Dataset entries
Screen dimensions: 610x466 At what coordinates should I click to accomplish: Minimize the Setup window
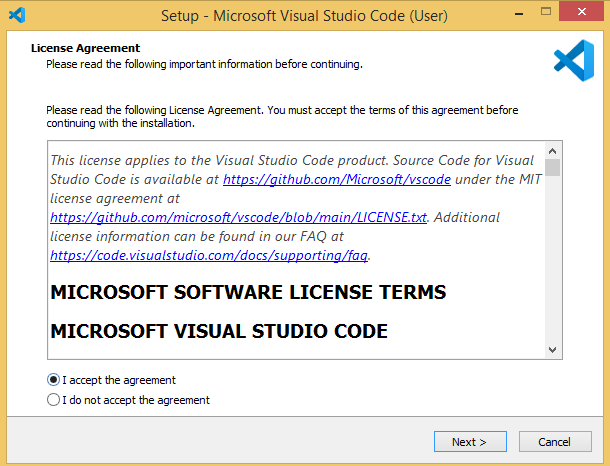[495, 15]
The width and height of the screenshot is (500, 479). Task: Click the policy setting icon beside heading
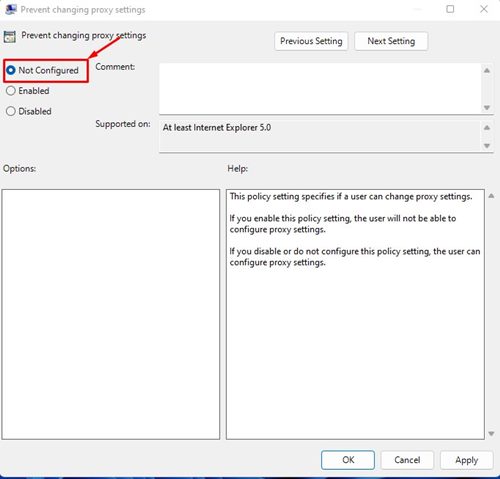click(10, 37)
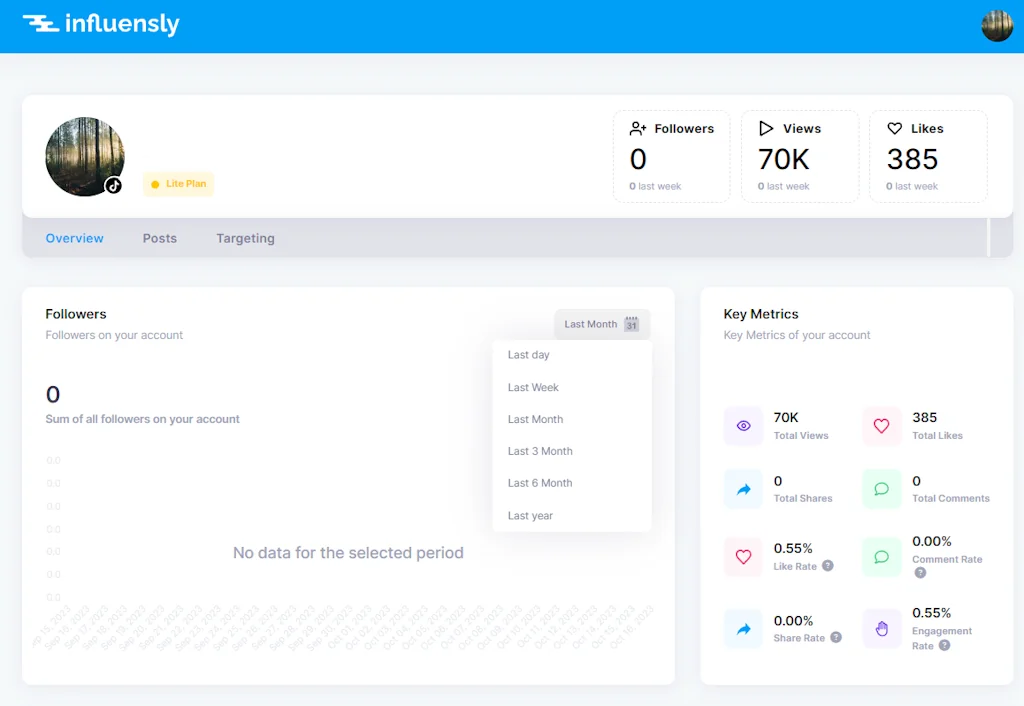Click the eye icon next to Total Views
Image resolution: width=1024 pixels, height=706 pixels.
[x=742, y=425]

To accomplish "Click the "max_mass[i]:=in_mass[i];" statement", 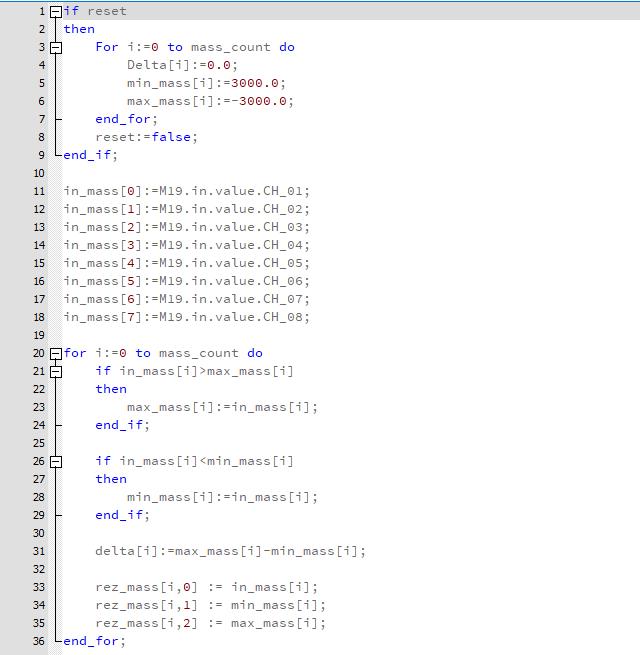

Problem statement: Transcribe all the lines above exactly; any image among them is skipped.

Exercise response:
Screen dimensions: 610x466 At what coordinates should I click to accomplish: Minimize the Setup window
[495, 15]
The width and height of the screenshot is (500, 479). Task: Click the policy setting icon beside heading
click(10, 37)
Click the eye icon next to Total Views
Image resolution: width=1024 pixels, height=706 pixels.
[x=742, y=425]

To accomplish "Click the "max_mass[i]:=in_mass[i];" statement", 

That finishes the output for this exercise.